Carrier group heads to Sea of Japan amid tensions with North Korea

  • As Blaze devastates Grand-Synthe migrant camp outside Dunkirk

The aircraft carrier USS Carl Vinson strike group is heading to the Sea of Japan amid heightened tensions between the U.S. and North Korea and following multiple missile tests conducted by the regime this year.

The strike group, comprised of the aircraft carrier and three other ships, had just completed a port visit to Singapore before receiving orders to head into waters east of the Korean peninsula.

The Navy said the strike group “will operate in the Western Pacific rather than executing previously planned port visits to Australia.”

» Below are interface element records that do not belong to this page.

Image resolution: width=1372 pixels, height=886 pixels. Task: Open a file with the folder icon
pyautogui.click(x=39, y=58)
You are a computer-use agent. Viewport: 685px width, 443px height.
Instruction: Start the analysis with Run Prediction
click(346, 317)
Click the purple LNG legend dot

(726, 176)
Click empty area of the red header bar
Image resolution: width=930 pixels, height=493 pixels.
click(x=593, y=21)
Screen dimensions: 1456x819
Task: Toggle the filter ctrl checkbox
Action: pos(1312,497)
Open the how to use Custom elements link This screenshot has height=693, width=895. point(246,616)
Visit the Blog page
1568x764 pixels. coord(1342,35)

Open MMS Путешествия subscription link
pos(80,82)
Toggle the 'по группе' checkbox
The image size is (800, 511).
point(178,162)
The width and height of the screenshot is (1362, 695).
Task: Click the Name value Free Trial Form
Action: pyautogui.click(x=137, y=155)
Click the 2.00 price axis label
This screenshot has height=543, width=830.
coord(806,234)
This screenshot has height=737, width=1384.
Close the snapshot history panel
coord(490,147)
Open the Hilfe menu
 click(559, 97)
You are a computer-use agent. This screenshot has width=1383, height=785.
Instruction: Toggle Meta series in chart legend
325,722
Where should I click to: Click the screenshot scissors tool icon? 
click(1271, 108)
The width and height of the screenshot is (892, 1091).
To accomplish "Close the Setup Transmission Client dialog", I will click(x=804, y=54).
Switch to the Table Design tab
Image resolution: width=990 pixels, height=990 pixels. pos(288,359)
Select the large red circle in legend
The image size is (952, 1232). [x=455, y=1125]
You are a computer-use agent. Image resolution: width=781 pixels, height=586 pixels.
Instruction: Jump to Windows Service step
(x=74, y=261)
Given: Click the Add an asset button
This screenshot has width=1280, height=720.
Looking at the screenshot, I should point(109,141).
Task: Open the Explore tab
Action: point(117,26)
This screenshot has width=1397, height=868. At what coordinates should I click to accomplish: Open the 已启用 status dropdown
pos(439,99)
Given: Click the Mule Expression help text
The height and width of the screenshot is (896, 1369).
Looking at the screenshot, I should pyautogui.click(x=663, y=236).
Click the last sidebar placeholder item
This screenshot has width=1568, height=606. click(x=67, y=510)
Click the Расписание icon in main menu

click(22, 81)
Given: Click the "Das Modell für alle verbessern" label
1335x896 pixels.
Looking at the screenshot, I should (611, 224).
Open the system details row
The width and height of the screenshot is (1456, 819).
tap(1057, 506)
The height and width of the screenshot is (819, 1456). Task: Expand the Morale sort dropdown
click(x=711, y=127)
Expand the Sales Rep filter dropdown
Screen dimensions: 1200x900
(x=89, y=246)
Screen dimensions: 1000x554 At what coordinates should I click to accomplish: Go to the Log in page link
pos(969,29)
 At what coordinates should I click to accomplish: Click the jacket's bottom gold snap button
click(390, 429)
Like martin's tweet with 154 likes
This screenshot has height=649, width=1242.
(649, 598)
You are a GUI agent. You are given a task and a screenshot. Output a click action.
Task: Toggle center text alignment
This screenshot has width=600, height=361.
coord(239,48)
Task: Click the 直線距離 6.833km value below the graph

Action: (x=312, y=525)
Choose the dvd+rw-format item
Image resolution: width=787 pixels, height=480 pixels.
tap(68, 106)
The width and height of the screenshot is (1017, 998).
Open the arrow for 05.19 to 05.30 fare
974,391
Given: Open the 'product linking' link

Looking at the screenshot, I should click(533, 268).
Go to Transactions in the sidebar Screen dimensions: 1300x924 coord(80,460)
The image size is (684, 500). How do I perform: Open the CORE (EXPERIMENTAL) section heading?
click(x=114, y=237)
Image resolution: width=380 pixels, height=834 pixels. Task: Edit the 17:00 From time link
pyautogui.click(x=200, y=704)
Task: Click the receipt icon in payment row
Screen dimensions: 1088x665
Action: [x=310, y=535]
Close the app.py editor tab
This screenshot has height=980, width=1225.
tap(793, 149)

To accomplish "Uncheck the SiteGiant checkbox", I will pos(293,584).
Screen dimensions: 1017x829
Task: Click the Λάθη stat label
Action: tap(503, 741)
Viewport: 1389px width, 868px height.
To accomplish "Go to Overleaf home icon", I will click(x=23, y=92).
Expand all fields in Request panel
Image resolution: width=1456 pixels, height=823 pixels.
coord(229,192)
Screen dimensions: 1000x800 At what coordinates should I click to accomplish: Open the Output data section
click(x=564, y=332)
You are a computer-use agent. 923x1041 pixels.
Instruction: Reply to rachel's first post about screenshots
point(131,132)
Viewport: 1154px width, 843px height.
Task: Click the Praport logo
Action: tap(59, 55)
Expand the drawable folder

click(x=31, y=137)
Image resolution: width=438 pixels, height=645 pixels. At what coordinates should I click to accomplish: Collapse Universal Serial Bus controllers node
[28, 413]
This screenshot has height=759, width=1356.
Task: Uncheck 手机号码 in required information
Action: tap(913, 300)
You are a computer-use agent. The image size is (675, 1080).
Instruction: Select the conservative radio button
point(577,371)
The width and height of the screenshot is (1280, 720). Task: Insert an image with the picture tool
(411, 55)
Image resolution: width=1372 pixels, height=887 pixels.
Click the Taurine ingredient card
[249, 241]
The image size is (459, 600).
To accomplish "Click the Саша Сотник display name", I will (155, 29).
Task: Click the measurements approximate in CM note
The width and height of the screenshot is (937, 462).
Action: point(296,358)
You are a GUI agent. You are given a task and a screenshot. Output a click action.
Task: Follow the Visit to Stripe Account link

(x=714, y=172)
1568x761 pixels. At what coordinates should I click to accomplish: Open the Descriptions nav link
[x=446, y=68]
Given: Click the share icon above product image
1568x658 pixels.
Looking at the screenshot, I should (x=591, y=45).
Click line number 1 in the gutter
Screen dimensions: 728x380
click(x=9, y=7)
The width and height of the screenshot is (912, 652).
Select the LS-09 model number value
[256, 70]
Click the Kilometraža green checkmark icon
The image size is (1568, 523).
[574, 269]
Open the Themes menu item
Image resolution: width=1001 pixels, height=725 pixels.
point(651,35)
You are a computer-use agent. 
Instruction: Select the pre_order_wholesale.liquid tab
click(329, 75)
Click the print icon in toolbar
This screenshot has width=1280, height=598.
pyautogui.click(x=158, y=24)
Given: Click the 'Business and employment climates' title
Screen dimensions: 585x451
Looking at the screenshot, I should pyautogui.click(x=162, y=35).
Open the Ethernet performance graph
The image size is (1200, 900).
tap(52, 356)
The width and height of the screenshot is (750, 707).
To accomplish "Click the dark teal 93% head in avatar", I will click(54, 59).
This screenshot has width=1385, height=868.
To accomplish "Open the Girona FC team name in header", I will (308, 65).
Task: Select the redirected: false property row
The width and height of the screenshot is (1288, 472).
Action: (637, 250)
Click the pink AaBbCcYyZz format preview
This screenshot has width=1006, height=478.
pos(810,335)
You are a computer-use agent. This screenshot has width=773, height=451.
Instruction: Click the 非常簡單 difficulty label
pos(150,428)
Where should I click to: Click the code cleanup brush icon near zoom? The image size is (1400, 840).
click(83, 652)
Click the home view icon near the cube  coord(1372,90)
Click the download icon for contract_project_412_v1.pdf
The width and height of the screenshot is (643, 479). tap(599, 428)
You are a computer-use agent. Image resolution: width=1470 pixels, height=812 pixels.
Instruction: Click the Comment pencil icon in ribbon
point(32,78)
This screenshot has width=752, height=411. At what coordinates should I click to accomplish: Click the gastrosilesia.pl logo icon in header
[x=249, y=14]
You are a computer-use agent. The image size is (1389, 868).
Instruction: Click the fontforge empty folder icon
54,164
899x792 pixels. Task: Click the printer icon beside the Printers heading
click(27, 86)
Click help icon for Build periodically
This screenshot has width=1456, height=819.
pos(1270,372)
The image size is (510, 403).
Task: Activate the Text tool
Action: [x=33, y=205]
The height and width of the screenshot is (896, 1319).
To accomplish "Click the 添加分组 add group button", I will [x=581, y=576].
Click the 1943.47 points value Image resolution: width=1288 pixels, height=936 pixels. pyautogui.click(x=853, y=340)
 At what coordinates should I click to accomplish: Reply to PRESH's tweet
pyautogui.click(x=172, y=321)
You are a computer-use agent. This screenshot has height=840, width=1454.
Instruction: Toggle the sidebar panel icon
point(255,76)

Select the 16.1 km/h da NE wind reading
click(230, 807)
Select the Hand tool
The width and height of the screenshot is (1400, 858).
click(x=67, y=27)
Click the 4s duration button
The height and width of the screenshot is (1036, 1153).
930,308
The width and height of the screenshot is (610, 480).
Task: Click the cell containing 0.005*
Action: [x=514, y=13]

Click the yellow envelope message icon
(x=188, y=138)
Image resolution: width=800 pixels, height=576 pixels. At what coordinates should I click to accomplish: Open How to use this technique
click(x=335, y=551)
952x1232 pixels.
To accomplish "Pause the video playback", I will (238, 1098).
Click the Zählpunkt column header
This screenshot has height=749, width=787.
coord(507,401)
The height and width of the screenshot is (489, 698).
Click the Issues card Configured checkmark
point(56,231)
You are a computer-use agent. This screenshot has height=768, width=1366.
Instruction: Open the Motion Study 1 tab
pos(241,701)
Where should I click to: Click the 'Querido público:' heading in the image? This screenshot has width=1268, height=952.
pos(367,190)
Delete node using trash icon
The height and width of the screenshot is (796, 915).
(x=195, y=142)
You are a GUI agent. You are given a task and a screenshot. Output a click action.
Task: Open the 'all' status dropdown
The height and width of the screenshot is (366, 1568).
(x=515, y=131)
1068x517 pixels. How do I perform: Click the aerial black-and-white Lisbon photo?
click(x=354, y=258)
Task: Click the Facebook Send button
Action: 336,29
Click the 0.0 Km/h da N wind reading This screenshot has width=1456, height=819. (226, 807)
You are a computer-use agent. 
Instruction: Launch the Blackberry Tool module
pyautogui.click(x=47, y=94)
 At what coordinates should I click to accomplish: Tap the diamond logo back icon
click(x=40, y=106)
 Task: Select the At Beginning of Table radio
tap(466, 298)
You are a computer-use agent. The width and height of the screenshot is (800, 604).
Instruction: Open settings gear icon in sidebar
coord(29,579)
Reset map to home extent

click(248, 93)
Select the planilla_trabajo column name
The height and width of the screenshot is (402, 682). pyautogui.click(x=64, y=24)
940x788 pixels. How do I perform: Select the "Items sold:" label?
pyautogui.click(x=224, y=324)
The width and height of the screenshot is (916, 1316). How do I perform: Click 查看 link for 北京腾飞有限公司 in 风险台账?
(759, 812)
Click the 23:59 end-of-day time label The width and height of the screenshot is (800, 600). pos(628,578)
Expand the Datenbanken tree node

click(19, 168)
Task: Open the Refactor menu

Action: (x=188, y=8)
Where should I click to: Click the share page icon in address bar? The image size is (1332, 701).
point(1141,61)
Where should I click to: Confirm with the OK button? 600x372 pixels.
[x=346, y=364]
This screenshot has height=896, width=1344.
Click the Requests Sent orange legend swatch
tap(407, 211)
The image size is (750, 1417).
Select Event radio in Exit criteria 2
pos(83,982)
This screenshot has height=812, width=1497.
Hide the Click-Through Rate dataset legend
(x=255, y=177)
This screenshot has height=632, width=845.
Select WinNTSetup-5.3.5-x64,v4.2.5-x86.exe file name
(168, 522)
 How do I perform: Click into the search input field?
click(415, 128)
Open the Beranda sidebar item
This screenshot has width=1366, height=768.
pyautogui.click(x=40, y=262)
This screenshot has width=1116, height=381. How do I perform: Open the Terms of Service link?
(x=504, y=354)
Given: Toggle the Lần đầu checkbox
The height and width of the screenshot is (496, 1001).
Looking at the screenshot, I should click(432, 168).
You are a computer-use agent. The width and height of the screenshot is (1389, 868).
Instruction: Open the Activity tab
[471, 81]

Tensions remain high on the Korean peninsula as North Korea has conducted four missile launches this year. U.S. officials have said it appears another North Korean underground nuclear test could occur at any time.

And U.S. officials have speculated the timing of a nuclear test or additional missile tests could be tied to the upcoming April 15 birthday of Kim il Sung, North Korea’s founder.

Deploying the strike group is a show of American military force during a critical time in North Korea’s missile and nuclear development.

If North Korea conducts another missile test, the strike group’s location in the Sea of Japan means it could be in the missile’s flight path.

In early March, North Korea launched five medium-range Scud missiles, four of which traveled more than 600 miles, the upper limit of their range, before plunging into the Sea of Japan. Three of the missiles landed in waters in Japan’s economic exclusion zone, which extends 200 miles from its shore.

National Security Adviser H.R. McMaster called the decision to send the strike group to the Sea of Japan “prudent.”

“Well, it’s prudent to do it, isn’t it?” McMaster told Fox News on Sunday. “I mean, North Korea has been engaged in a pattern of provocative behavior. This is — this is a rogue regime that is now a nuclear capable regime.”

McMaster said that Chinese President Xi Jinping agreed with President Trump that North Korea’s behavior is “unacceptable” and that the Korean Peninsula must be denuclearized. Xi and Trump held meetings at Trump’s Florida Mar-A-Lago resort last weekend.

“The president has asked to be prepared to give him a full range of options to remove that threat the American people and to our allies and partners in the region,” McMaster said.

In the meantime, a large fire has devastated the Grande-Synthe migrant camp outside the northern French city of Dunkirk, reducing it to “a heap of ashes”, according to the region’s prefect.

Firefighters said at least 10 people had been injured on Monday night in the blaze at the camp, which was home to between 1,000 and 1,500 people, humanitarian groups said, living in closely packed wooden huts.

“There is nothing left but a heap of ashes,” said Michel Lalande, prefect of France’s Nord region, at the site. “It will be impossible to put the huts back where they were before.”

The blaze broke out after at least six migrants were wounded after scuffles and a knife fight earlier in the day between Afghan and Kurdish migrants. Riot police intervened and that led to further clashes between security forces and between 100 and 150 migrants.

One of the injured migrants was knocked over by a car on a highway outside the camp and was in a critical condition, police said. Three other migrants had stab wounds.

A massive plume of smoke rose from the camp into the night sky and was visible from several kilometres away.

“Many of the cabins have burned down or are still on fire, more than half the camp has been destroyed,” a spokesman at the regional prefect’s office said, adding that 165 people had already been taken to makeshift shelters nearby as the fire continued to rage in the early hours of Tuesday.